### Extracted information
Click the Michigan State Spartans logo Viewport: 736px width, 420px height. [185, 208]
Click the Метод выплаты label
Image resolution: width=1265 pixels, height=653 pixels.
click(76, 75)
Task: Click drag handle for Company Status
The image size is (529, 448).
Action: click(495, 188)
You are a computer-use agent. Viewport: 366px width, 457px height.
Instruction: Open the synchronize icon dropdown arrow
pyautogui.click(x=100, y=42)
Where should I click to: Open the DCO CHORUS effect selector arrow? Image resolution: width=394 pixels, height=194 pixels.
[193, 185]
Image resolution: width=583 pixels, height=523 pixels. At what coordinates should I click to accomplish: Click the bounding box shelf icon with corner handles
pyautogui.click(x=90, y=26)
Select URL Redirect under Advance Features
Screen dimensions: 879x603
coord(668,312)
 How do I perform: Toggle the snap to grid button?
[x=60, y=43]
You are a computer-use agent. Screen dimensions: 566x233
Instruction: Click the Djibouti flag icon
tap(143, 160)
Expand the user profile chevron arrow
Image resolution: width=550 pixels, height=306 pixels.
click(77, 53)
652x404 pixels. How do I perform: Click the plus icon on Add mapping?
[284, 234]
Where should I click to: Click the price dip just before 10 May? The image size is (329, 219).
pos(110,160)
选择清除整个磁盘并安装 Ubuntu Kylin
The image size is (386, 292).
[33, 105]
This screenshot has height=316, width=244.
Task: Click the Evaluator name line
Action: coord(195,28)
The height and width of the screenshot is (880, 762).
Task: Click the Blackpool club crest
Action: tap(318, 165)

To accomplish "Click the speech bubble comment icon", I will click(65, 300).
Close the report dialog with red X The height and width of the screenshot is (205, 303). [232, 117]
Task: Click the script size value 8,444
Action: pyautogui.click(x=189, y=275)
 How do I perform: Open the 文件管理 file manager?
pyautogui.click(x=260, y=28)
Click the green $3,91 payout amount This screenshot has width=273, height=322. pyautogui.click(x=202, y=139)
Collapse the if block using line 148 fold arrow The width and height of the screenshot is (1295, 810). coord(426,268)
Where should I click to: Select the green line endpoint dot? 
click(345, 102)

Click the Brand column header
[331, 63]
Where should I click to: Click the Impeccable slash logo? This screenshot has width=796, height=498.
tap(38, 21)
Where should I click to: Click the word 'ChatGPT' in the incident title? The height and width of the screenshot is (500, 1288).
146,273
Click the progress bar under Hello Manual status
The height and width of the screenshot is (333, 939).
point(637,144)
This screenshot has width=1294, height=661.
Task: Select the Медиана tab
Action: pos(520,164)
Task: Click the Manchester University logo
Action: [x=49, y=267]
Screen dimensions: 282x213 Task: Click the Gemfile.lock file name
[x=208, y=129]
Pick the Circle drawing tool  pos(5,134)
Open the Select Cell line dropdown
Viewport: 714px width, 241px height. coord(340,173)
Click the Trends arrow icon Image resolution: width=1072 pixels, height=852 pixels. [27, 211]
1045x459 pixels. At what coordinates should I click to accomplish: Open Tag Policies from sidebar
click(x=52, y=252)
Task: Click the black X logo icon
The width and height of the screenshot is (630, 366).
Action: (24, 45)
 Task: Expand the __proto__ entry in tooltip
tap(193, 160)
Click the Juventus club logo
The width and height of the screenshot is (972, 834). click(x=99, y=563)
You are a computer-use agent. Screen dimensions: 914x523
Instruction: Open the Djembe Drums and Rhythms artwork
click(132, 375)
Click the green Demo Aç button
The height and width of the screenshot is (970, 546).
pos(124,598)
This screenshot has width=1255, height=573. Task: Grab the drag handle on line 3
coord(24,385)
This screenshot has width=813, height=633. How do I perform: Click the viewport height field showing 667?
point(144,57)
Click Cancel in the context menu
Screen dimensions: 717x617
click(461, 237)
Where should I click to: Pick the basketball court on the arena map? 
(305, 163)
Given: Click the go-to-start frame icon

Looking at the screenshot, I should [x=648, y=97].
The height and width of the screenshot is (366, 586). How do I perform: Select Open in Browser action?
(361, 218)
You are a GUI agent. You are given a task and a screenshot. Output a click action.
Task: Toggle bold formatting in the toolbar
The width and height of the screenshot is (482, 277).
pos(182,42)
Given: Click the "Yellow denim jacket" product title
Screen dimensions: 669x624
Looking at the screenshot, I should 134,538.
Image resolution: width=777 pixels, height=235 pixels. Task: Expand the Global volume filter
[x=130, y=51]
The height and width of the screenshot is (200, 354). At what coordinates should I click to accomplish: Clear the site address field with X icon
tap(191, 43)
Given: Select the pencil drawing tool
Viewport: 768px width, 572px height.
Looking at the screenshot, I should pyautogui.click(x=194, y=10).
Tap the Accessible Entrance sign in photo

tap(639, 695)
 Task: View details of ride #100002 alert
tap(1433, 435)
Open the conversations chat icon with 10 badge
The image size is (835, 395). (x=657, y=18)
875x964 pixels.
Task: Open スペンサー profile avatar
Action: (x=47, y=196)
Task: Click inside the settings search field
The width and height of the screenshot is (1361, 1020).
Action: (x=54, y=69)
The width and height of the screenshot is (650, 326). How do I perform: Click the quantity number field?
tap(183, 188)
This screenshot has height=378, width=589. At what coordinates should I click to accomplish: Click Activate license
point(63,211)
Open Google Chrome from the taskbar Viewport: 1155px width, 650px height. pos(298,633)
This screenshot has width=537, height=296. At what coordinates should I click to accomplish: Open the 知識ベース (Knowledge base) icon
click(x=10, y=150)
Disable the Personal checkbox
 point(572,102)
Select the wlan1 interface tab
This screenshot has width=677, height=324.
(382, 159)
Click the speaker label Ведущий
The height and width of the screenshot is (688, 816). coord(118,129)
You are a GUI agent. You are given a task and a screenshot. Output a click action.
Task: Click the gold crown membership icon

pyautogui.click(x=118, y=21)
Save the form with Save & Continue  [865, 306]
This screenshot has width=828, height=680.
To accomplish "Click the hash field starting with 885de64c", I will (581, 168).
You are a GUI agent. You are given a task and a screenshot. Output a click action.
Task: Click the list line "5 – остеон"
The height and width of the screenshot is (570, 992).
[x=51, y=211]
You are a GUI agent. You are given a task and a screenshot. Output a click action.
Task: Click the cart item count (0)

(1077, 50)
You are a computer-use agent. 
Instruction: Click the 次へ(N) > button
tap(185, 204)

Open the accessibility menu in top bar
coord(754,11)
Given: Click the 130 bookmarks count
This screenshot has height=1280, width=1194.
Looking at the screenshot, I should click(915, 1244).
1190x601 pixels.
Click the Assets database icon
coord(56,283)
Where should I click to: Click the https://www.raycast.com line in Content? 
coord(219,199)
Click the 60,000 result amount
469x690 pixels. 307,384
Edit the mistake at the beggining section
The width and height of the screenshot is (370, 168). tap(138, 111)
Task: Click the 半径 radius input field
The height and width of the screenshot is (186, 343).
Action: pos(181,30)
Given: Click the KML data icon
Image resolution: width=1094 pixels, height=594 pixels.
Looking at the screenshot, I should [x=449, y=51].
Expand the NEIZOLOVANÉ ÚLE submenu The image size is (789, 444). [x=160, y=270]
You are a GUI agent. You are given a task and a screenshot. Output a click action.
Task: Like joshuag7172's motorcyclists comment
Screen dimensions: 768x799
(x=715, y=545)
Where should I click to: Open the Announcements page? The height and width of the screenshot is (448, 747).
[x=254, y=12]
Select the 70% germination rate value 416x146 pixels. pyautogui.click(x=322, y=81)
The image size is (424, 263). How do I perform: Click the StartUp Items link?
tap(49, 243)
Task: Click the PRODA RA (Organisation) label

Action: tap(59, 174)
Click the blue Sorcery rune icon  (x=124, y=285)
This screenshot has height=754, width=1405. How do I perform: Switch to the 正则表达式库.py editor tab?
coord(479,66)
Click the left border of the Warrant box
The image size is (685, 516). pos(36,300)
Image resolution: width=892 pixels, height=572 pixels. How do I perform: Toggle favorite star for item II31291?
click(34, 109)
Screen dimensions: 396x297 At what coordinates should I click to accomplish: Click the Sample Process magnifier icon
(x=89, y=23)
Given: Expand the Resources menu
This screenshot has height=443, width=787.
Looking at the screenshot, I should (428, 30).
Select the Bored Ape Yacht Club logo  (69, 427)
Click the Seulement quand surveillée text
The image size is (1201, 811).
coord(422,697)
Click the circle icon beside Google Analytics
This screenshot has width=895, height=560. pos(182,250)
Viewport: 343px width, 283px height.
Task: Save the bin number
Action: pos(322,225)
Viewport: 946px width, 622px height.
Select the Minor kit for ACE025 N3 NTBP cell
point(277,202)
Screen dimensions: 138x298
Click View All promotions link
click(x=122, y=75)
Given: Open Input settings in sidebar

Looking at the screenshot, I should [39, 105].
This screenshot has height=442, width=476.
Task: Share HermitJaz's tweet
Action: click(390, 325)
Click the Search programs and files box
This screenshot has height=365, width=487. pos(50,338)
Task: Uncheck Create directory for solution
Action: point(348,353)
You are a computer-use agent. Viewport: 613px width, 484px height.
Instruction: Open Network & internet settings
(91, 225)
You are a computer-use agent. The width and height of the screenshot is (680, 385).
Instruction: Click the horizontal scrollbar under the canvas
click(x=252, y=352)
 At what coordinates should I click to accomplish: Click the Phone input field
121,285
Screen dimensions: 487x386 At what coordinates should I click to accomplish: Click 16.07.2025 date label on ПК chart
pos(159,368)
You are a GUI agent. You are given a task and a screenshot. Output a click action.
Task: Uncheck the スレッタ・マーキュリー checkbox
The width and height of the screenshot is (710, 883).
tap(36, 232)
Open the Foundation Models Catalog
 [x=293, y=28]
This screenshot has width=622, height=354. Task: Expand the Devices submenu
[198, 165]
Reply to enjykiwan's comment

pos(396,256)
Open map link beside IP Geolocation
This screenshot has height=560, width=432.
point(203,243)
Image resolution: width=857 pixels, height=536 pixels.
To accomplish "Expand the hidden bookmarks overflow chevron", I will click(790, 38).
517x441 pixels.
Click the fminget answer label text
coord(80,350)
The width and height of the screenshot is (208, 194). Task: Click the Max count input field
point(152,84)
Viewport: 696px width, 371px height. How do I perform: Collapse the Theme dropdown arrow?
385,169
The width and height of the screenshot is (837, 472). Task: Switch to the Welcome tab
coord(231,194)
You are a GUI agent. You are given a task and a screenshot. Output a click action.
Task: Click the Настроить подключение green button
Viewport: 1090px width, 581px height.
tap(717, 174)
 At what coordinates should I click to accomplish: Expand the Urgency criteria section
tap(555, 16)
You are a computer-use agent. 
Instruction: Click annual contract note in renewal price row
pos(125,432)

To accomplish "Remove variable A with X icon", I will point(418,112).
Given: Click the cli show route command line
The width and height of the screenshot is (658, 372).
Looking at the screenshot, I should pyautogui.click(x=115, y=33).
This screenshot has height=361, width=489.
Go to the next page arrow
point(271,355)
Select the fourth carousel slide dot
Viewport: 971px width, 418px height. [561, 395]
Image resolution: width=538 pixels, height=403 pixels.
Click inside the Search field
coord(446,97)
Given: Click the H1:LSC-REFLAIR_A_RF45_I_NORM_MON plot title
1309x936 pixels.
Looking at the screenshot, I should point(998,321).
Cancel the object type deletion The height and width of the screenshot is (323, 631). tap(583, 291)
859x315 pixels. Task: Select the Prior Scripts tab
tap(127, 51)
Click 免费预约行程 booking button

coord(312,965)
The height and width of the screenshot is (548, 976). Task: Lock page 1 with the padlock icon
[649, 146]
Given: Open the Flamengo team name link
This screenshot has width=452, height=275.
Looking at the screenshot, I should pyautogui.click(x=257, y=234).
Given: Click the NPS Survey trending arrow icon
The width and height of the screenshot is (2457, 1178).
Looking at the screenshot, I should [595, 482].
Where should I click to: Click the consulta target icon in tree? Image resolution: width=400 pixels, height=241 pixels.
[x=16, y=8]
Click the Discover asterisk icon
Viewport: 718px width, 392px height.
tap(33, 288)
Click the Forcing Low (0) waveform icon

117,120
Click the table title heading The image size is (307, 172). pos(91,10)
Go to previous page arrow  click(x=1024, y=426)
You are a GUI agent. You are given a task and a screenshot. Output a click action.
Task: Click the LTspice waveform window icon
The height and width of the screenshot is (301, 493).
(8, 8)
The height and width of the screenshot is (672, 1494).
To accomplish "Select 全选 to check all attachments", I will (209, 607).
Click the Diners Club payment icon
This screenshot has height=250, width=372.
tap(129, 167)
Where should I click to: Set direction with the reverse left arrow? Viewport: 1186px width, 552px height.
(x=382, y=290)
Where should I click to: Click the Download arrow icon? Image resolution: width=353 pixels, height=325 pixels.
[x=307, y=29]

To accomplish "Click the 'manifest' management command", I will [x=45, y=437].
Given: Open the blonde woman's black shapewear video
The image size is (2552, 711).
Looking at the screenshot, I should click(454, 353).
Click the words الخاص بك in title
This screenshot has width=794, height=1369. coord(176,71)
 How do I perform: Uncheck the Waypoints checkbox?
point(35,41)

### Exercise prompt
Quote the records from their first line to the line with "You are a computer-use agent. Viewport: 366px", inclusive, without adding or dropping anything.

### Result
Click the Michigan State Spartans logo Viewport: 736px width, 420px height. [185, 208]
Click the Метод выплаты label
Image resolution: width=1265 pixels, height=653 pixels.
click(76, 75)
Task: Click drag handle for Company Status
The image size is (529, 448).
Action: click(495, 188)
You are a computer-use agent. Viewport: 366px width, 457px height.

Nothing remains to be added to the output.